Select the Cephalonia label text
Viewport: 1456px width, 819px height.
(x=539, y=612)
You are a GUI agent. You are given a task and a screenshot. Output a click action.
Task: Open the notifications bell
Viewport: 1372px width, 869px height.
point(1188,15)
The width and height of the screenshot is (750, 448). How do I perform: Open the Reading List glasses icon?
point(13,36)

◆ THE TASK: Output the data above as a numbered list, omitting blank lines.

◆ SOLUTION FOR THIS TASK:
1. Select the Cephalonia label text
2. Viewport: 1456px width, 819px height.
3. (x=539, y=612)
4. You are a GUI agent. You are given a task and a screenshot. Output a click action.
5. Task: Open the notifications bell
6. Viewport: 1372px width, 869px height.
7. point(1188,15)
8. The width and height of the screenshot is (750, 448). How do I perform: Open the Reading List glasses icon?
9. point(13,36)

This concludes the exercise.